Currently we have a single flag TIF_SVE which says that a task is
allowed to execute SVE instructions without trapping and also that full
SVE register state is stored for the task.  This results in us doing
extra work storing and restoring the full SVE register state even in
those cases where the ABI is that only the first 128 bits of the Z0-V31
registers which are shared with the FPSIMD V0-V31 are valid.

In order to allow us to avoid these overheads split TIF_SVE up so that
we have two separate flags, TIF_SVE_EXEC which allows execution of SVE
instructions without trapping and TIF_SVE_FPSIMD_REGS which indicates that
only the FPSIMD subset of the register state is stored.  If both are set
then we save and restore only the FPSIMD registers until we return to
userspace with TIF_SVE_EXEC enabled, at which point we convert the FPSIMD
registers to SVE.  If only TIF_SVE_EXEC is set then we save and restore
the full SVE state as currently.  It is not useful to have
TIF_SVE_FPSIMD_REGS set without TIF_SVE_EXEC, this is equivalent to not
having TIF_SVE_EXEC set.

This patch is intended only to split the flags, it does not take
avantage of the ability to set the flags independently and the new
state with TIF_SVE_EXEC only should not be observed.

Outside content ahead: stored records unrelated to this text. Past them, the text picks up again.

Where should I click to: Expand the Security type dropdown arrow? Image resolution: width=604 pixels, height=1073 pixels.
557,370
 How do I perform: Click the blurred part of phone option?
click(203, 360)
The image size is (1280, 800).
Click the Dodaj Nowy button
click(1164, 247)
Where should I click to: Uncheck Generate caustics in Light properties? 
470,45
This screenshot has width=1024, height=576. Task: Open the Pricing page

This is based on earlier work by Julien Gral implementing a slightly
different approach.

Signed-off-by: Mark Brown <broonie@kernel.org>
---
 arch/arm64/include/asm/thread_info.h |   7 +-
 arch/arm64/kernel/fpsimd.c           | 192 ++++++++++++++++++++-------
 arch/arm64/kernel/process.c          |   7 +-
 arch/arm64/kernel/ptrace.c           |  13 +-
 arch/arm64/kernel/signal.c           |  18 ++-
 arch/arm64/kernel/syscall.c          |   3 +-
 arch/arm64/kvm/fpsimd.c              |  10 +-
 7 files changed, 176 insertions(+), 74 deletions(-)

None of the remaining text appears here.